[[ Exercise passage open ]]

Description of Internship: Emily employed the LDF’s archives to assemble materials for an online exhibit commemorating 50th anniversary of the passage of the Fair Housing Act of 1968. The exhibit is a timeline showcasing 100 years of LDF’s work promoting fair housing. The exhibit includes details about major legal cases, community organizing work, and major campaigns in support of fair housing legislation. By showing how the battle for fair housing has taking place on so many different fronts, the exhibit encourages the public understand both why fair housing has not yet been achieved in this country as well as the historical roots of many current fair housing issues. The exhibit launched in April 2018.

Name: Natalia Pavlou
Area of Study: Linguistics
Internship Organization: Cyprus University of Technology/ Cyprus Interaction Lab
Internship Location: Lemesos
Description of Organization: The Cyprus Interaction Lab (CIL) of the Department of Multimedia and Graphic Arts of the Cyprus University of Technology is an interdisciplinary research lab which specialises in Educational Technology and Human Computer Interaction.
Description of Internship:For my GGI summer internship funded by UChicagoGRAD, I worked at the Cyprus Interaction lab at the Cyprus University of Technology during the summer of 2017. In more details, the project concerned an eye-tracking experiment capturing the eye gaze and movement of people reading sentences on the screen. The equipment used for the experiment was owned by the lab and the stimuli presented targeted the study of attention and memory of participants with respect to reading Twitter posts. Choosing this particular topic targeted (a) the understanding and promotion of the use of hashtags as a strategy for increasing the interest and awareness on political news (b) hashtags as the current market’s strategy on product and services marketing.

Name: Sasha Rohret
Area of Study: Egyptian Archaeology, Zooarchaeology
Internship Organization: The Oriental Institute
Internship Location: Chicago, IL
Description of Organization: Within the Oriental Institute, the Oriental Institute Museum (OIM) and Department of Public Education and Outreach promote interest in and understanding of ancient civilizations of the Middle East, and their connections to the modern world, for a broad and diverse audience. The OIM tells the story of the rise of civilizations, communicates the excitement of archaeological, linguistic, and historical discovery, enhances understanding and appreciation of cultural similarities and differences, shows connections between the ancient and modern worlds, and highlights the research of the Oriental Institute.

[[ Exercise passage closed ]]

Tasks for this exercise.
1. Translate this sentence from the internship descriptions into French: "The exhibit is a timeline showcasing 100 years of LDF's work promoting fair housing."
2. According to the internship descriptions, during which summer did Natalia Pavlou work at the Cyprus Interaction Lab?
3. Write what comes next in the internship descriptions, picking up after the last sentence.
The data that follows is not needed for anything here.

[[ Recorded data open ]]

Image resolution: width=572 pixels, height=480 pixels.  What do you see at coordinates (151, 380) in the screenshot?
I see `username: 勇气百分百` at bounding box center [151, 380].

[[ Recorded data closed ]]

Responses to the tasks.
1. L'exposition est une chronologie présentant 100 ans du travail du LDF en faveur du logement équitable.

2. The summer of 2017.

3.
Description of Internship: In the summer of 2017, Sasha worked with the Museum Education and Public Programs department at the Oriental Institute Museum, to learn more about the process of developing educational programming at the museum for families, adults, and student groups. As part of this internship, she participated in youth, adult, and family programs, observed and partook in the planning process, and ultimately created a program of her own design. As part of the internship, Sasha assisted with events such as Ancient Earth Day, which focused on the use of natural or recycled materials to explore the creative engineering needed to build with limited resources, and Ancient Game Day, where families played games developed in the ancient Near East. When not working on these programs, she assisted the Education office with their day-to-day activities, preparing for the various group and adult programs that occur during the week. Over the course of the summer, Sasha created a ‘Families Day’ program centered on zooarchaeology. The program, which has become part of the department rotation, educates museum goers on what we can learn about human and animal interactions in the ancient world in a fun and engaging manner using both pieces on display in the galleries as well as hands-on activities with real animal bones from the collection housed in the OI Museum Zooarchaeology Lab.